La difficulté était vaincue.

— Prolétaires ! Esclaves du Capital ! continua-t-il, votre vie est celle des bêtes de somme : morne, abrutie, sans repos, sans espoir. Ou plutôt si, il vous reste un espoir : l’espoir que ce monde d’exploitation et d’infamie s’écroulera, écrasant les têtes orgueilleuses qui dépassent les vôtres, têtes de jouisseurs qui insultent à vos souffrances.

La tirade était un peu longue ; néanmoins, l’élan avait été donné : l’impression sympathique persistait. Baladier, regardant Ronnot à la dérobée, le vit tout de même un peu déconcerté : c’était moins ces grandes phrases à métaphores et épithètes qu’une exposition claire des antagonismes économiques qu’attendait le mineur.

Habilement, le conférencier descendit un peu de ces hauteurs où il planait au milieu des fulgurations menaçantes. Il montra, antithèse facile, mais toujours saisissante, le parasite Chamot, oisif, insolent, remuant les millions et vivant dans la splendeur, tandis que ses esclaves, artisans de sa fortune, traînaient au milieu des mortels périls du grisou et des éboulements la plus misérable des existences.

Il montra, cette fois, avec une éloquence réelle, parce que, tout agent provocateur qu’il fût, il ne disait que l’exacte vérité, les multiples forces de l’État : armée, magistrature, clergé, concourant toutes à la défense du capital.

— Quant à ces êtres abjects que l’on nomme mouchards, s’écria-t-il, partout où vous les rencontrerez, supprimez-les !

— Eh mais, il va bien ! murmura Michet les dents serrées, tandis qu’un immense cri de : « Mort aux mouchards ! » répondait à l’orateur.

Baladier termina par un appel à la révolution sociale et au groupement de tous les prolétaires pour la réaliser.
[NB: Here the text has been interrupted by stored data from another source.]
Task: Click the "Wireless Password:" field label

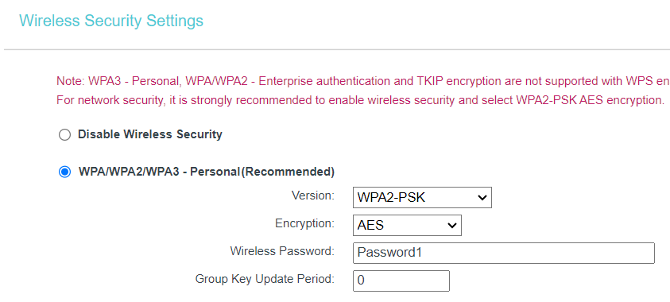Action: [282, 251]
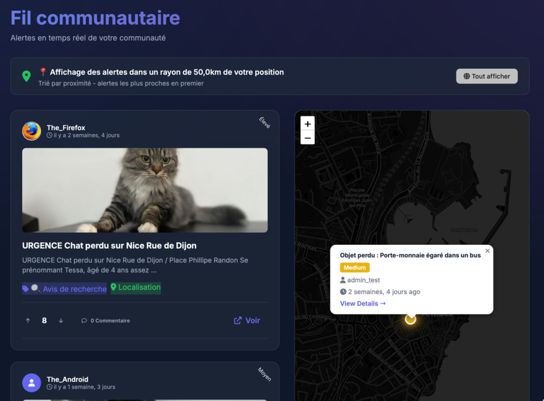Select The_Firefox profile avatar

31,131
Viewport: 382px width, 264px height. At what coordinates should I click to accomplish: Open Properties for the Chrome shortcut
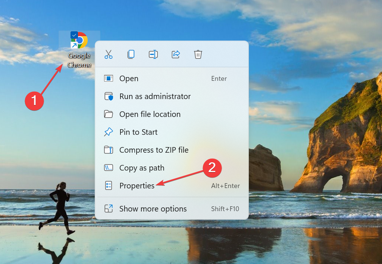click(137, 185)
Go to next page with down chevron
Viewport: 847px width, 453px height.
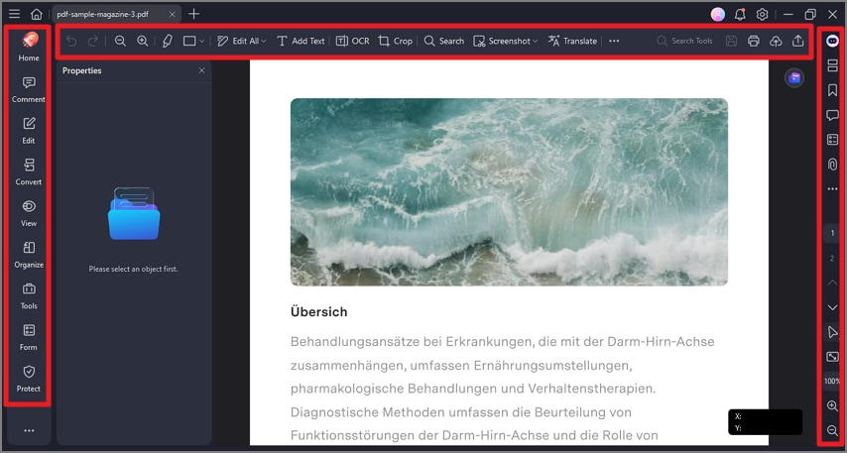click(832, 307)
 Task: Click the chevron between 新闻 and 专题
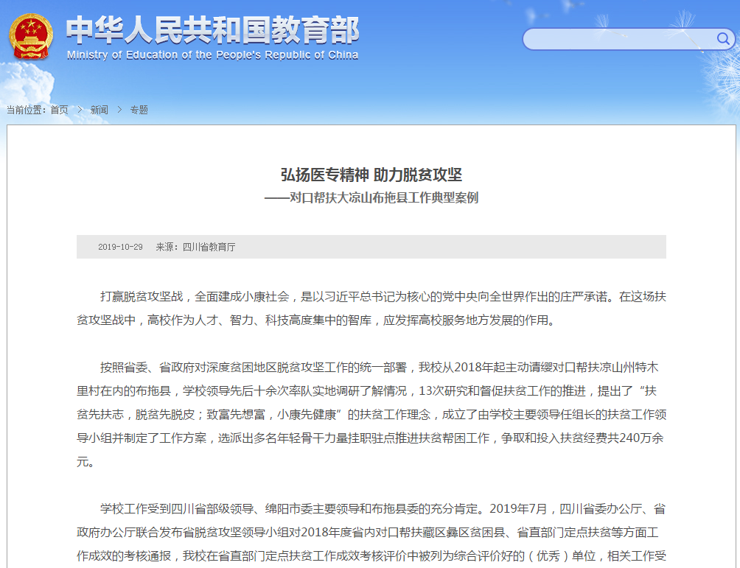[119, 110]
Cet appel fait dans la même réunion clandestine où s’était fondée la société de secours mutuels pourrait permettre plus tard de dénaturer le caractère de celle-ci devant un tribunal ne cherchant que prétextes et apparences pour condamner.

Après quelques derniers mots de Ronnot rappelant à tous le rendez-vous du mercredi suivant, les mineurs s’en retournèrent à Mersey comme ils étaient venus, isolément ou par petits groupes. Michet eut soin de descendre le dernier.

— Dire que j’avais prévenu le curé de l’arrivée de cet oiseau-là et qu’il n’a pas voulu que je l’assomme ! murmura-t-il. Un gredin qui parle de nous supprimer. C’est à n’y rien comprendre.

Michet, en effet, ne brillait point par la compréhension, et l’abbé Brenier, curé de Mersey, informé par Drieux, jésuite de robe courte et chef des policiers à la solde du clergé et du capital, du rôle de Baladier, n’avait pas jugé à propos de faire des confidences au bas mouchard de la mine.